Latest news

Wellness trends

Posted 11 April, 2023
Share on LinkedIn

Image: Polina Kovaleva, Pexels

I was listening to BBC Radio 4 this morning, and reporter Helen Lewis on her series, The New Gurus, was discussing how wellness has continued to be a growing market. It was worth $4.2 trillion in 2020 globally, and contains everything from naked outdoor yoga gurus in Canada to the actress Gwyneth Paltrow’s collection of Goop products and services. (bbc.co.uk/sounds)

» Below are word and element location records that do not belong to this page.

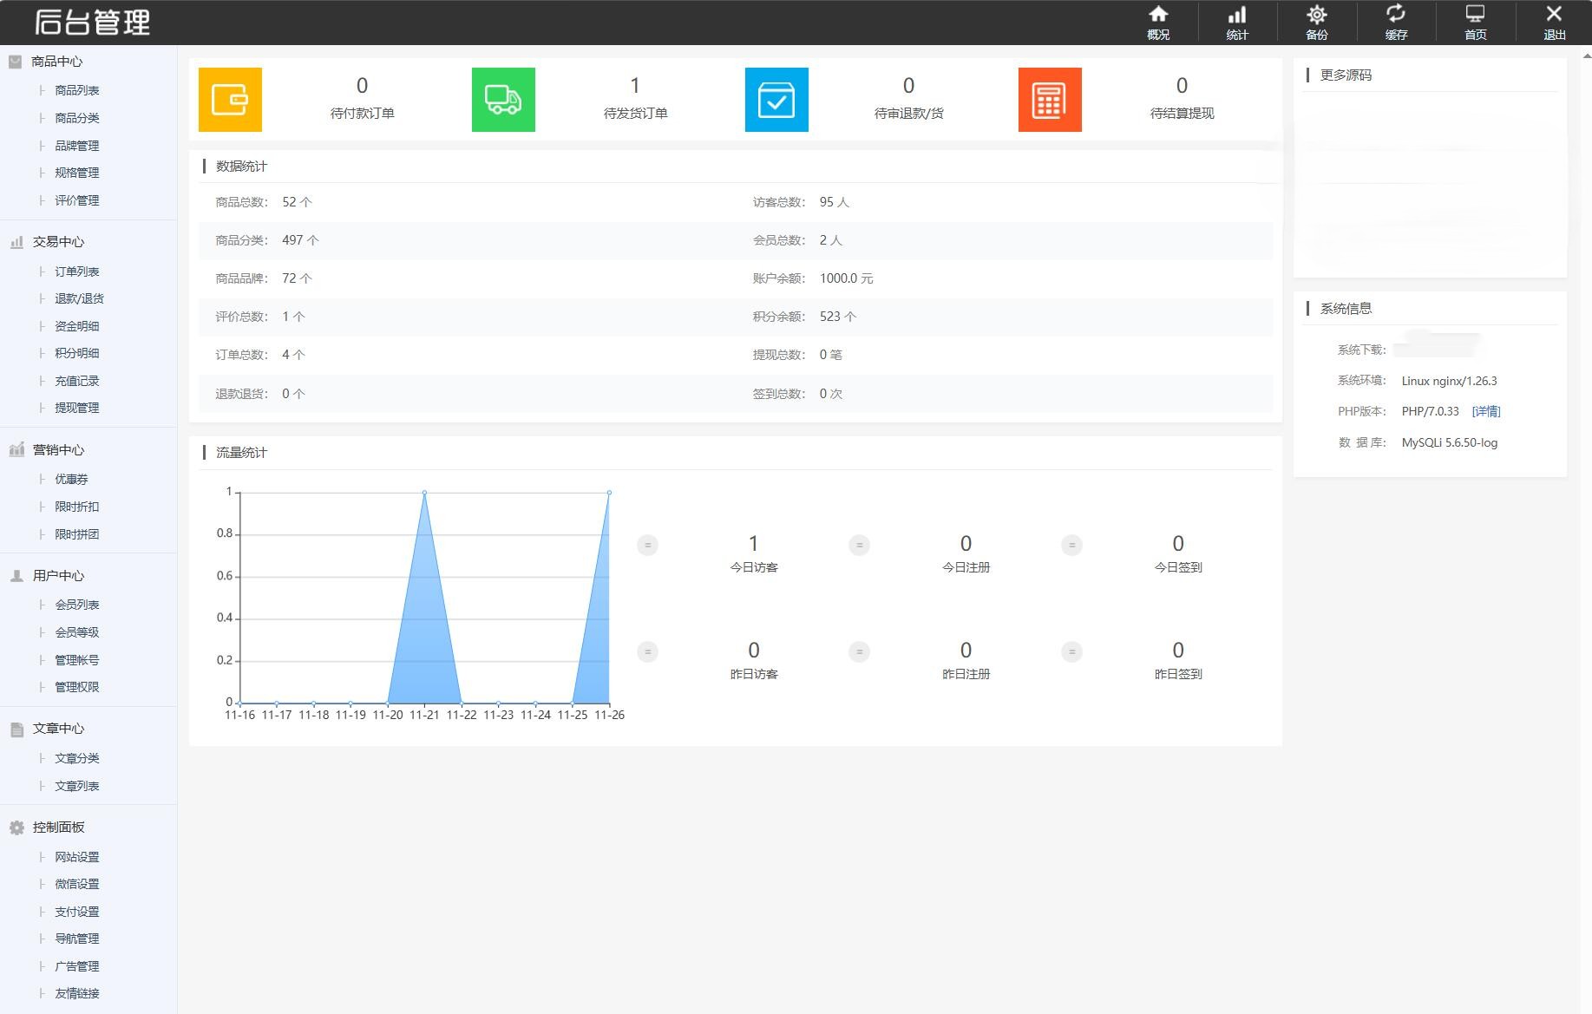Toggle the 控制面板 sidebar section
The image size is (1592, 1014).
click(58, 828)
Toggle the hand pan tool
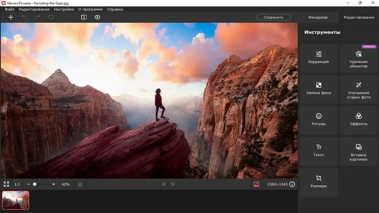 click(x=80, y=184)
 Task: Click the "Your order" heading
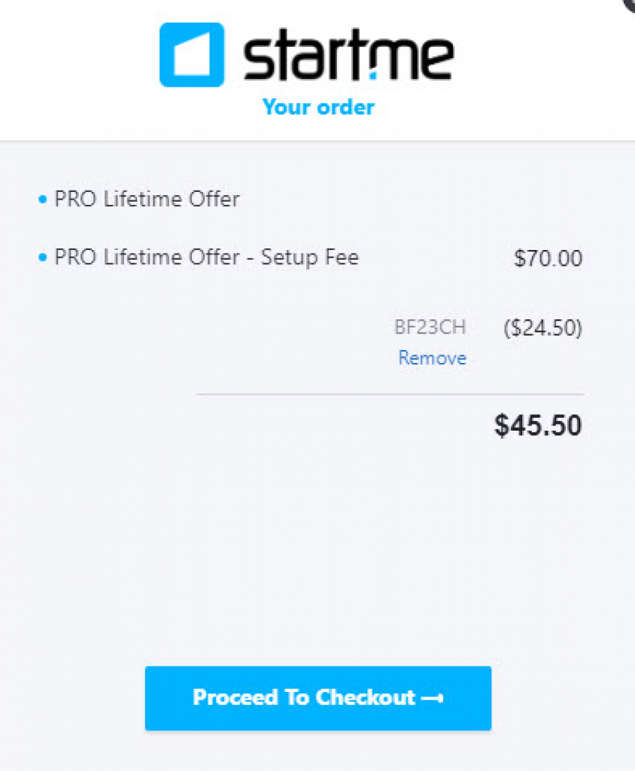tap(318, 107)
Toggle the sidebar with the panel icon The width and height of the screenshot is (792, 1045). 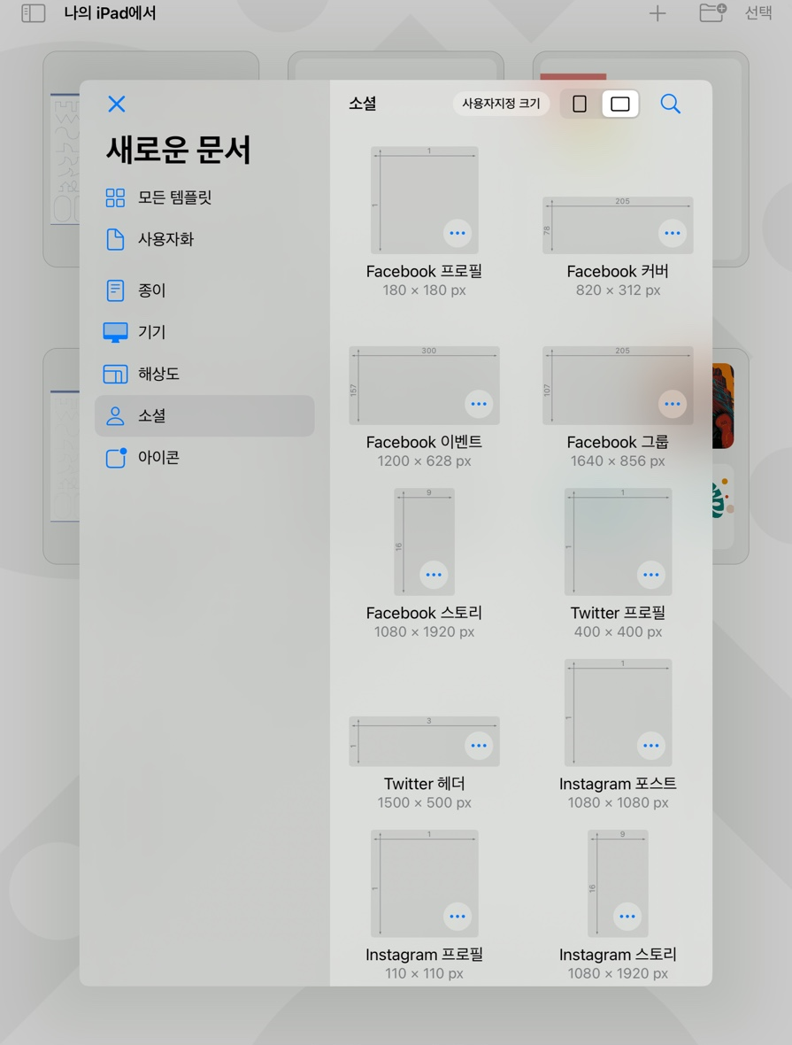(x=34, y=14)
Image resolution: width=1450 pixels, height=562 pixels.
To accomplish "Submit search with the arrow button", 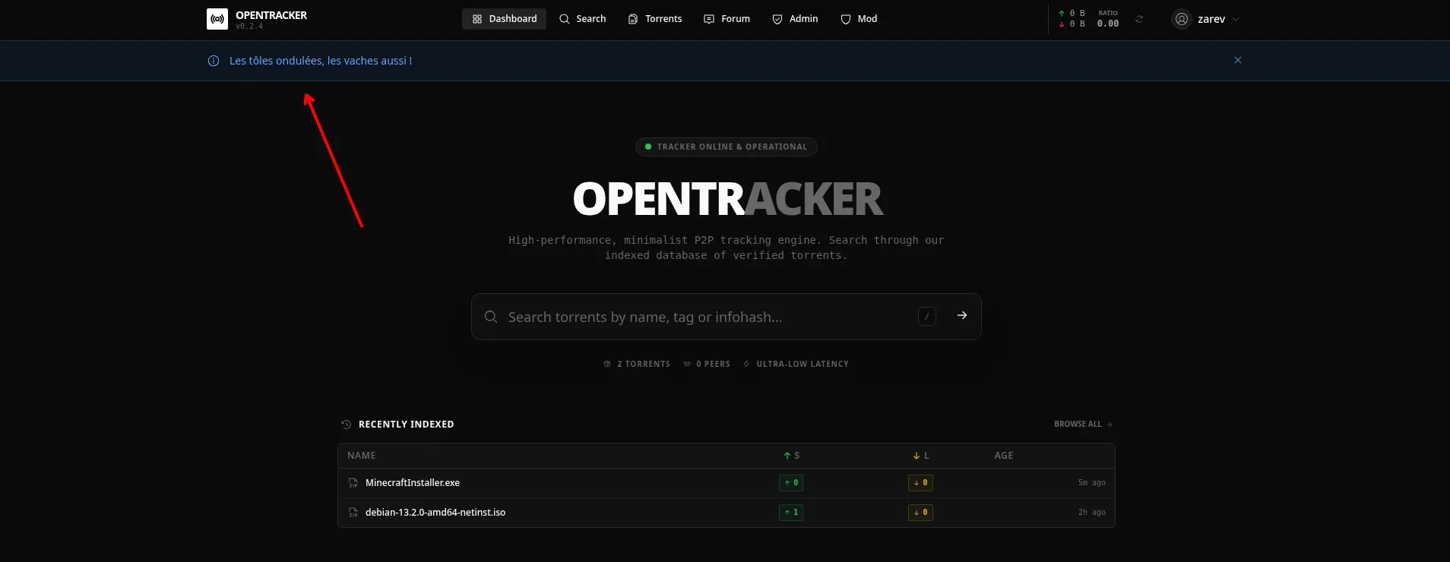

It’s a golden age for gurus, as trust in institutions wavers. It’s part of a search for certainty in an uncertain world, she notes. However, it has been criticised for leading people down dark paths, extreme diets, anti-vaccines and even eugenics. How are these trends changing our lives and who holds them to account, she asks.

Particularly in the US, the wellness culture has a long history. There’s a lot of self-belief in you changing your own outlook via wellness. Being well means having control, keeping the body clean and pure, and these trends are nothing new, Lewis says. The internet is fertile ground for this. It has exploded in popularity over the last decade.

Women can in particular be affected by this. Lewis explains that women have an edge in that they often have unspecified medical issues, with the dietary industry has long been targeted at them. Then there is also the medical issue, where the average doctor appointment is 10 minutes, so often people don’t feel they are heard. Instead, they can go on Dr Google and find out information in minutes and find these alternatives.

That being said, one wellness influencer’s “downfall” was cheese. Pixie Turner accidentally ate cheese for the first time in two years and it was so good, it reminded her how wonderful cheese was, and how she had excluded it from her life for no reason whatsoever. Turner discovered fellow influencers not only rejected dairy, meat or processed food, but also things such as vaccinations and other medical standards. She has since trained and works as a registered nutritionist, and describes her previous area as a “cult.”

Might be a time to start our own cult, that of cheese. I believe in it and eat it regularly.